We found out over spring break that Chris didn’t get his first choice for our next set of orders, leaving us with two choices: Bahrain or Japan.
If we went to Bahrain, Chris pointed out, we could really say we’d lived all over the world. “If you ever wanted to talk me into the Middle East, the end of another long winter in Europe is a great time,” I said. Isaac was delighted by the prospect of renting a big house with a pool. Eloise, on the other hand, was charmed by visions of joining in the stories we’ve told about the Old Days in Japan. “You guys have all been there, but I’ve never been there!” she said.
We needed more information, so Chris talked to the guys currently in the jobs. In the end, this Bahrain job couldn’t guarantee the kids and I would get to come (this didn’t make a lot of sense to me, because loads of families live there right now…?) and the guy in the job was extending his tour outside of the time we’d be able to take it. The guy in the job in Japan raved about the office and the workload. So it seemed obvious to us: Back to Japan.
“ARE YOU SO EXCITED?” say Americans. “OH! How do you feel about that…?” says everyone else, eyebrows sky high.
Finally, Chris put his finger on the unsettled feeling: “I’m content, but I’m not EXCITED,” he said. It’s a long way from family (but not as far as Bahrain). It means two more international moves in the next 2.5 years. It’s our third consecutive overseas tour, and our fourth overseas tour within 16 years. We’d hoped to stay in Europe since…you know… covid. Going to Japan means trying to live on base, which will be so fun for the kids but comes with a lack of space and privacy to do what you want without being monitored every moment by bored people with cameras and social media.
But anyway, moving is very disruptive, and the process of negotiating orders is stressful, and Chris’ job has been extremely stressful since February, so I felt like we needed to mark and celebrate this moving news with a trip to the biggest Japanese garden in Europe, which is conveniently just an hour from Brussels. It seemed like a good way to consolidate our mixed and varied feelings into good feelings, provide reassurances, and take away some fears (“Will we have to eat fish every day for breakfast in Japan?” Eloise had asked nervously).
First of all, the weather was perfect. Second, the big fluffy pink sakura were in full bloom. Third, on April weekends, the garden hosts Japanese food and tea vendors. The first part of the garden is a transition area between the West and the East. The center of the garden holds a pond with a pathway across the iris garden (not in bloom yet) over to a waterfall. The water tumbles down the hillside with the energy of the young, winds and flows briskly through the garden in midlife, then mellows out into old age near the bridge and tea house. The third and final section of the garden is beyond the pond: a sakura garden at its absolute peak bloom, and a peace bell.

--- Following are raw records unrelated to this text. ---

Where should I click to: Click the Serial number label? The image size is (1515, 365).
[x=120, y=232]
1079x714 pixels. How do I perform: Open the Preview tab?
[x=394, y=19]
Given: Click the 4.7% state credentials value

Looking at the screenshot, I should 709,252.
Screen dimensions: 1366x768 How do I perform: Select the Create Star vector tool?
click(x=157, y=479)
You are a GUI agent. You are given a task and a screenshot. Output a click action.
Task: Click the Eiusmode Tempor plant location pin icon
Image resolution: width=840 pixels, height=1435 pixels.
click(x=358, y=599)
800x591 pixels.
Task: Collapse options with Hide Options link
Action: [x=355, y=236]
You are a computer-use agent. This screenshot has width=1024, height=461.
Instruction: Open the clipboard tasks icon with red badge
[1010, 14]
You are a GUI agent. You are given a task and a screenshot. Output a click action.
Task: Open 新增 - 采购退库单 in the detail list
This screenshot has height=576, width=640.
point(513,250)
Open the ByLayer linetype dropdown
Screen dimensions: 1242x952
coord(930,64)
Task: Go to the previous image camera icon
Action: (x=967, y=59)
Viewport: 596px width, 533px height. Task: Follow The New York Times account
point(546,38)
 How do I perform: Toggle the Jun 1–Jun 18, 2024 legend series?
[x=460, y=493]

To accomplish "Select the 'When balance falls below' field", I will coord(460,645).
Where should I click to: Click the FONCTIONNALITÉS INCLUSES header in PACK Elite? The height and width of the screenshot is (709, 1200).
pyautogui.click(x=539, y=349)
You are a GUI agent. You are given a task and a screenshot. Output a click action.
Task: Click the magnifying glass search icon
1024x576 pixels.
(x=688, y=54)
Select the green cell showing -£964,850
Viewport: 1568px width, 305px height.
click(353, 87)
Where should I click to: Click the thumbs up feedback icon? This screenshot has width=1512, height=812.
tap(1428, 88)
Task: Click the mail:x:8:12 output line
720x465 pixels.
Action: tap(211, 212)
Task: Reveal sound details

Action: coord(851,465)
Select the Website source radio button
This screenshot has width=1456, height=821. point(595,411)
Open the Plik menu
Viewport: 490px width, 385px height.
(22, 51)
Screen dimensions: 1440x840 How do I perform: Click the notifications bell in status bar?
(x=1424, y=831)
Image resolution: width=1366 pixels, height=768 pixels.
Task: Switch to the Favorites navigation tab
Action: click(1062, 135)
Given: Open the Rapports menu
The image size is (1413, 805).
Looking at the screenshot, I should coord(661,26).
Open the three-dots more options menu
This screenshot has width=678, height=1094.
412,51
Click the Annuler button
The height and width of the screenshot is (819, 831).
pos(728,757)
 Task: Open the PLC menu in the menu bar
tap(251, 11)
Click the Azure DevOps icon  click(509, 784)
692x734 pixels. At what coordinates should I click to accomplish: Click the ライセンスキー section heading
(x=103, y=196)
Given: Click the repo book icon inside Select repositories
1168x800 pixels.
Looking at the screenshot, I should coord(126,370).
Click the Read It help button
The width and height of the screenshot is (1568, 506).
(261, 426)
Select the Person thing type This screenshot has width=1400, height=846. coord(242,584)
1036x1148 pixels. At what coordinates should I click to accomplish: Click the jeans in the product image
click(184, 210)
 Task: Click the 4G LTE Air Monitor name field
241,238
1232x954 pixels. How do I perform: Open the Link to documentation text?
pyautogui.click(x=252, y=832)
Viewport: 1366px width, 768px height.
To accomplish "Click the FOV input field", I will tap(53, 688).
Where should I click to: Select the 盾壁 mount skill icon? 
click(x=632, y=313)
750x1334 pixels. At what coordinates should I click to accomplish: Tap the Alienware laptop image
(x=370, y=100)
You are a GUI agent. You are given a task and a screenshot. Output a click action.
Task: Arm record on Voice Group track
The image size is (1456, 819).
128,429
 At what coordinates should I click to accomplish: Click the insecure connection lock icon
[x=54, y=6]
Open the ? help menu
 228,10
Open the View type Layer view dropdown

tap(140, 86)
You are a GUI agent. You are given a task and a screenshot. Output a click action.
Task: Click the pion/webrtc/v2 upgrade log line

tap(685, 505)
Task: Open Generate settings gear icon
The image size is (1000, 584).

We ordered a yakitori bento box, some mochi, a sakura smoothie, some sakura green tea, and extra yakitori skewers. Isaac scored us a table. The kids gobbled up all the food and offered to go back and order extra yakitori on their own, and I felt happier and happier about returning to Japan. The kids stopped worrying about not liking Japanese food. They joined a pack of kids gonging the peace bell, sending soothing intonations ringing out across the garden. The four of us contentedly enjoyed the sunshine in the heart of the Japanese garden in the center of Belgium. Another transition, another international move. Another adventure—together.
“You have all already been to Japan,” Eloise mused again. “Now I’ll have been there, too!”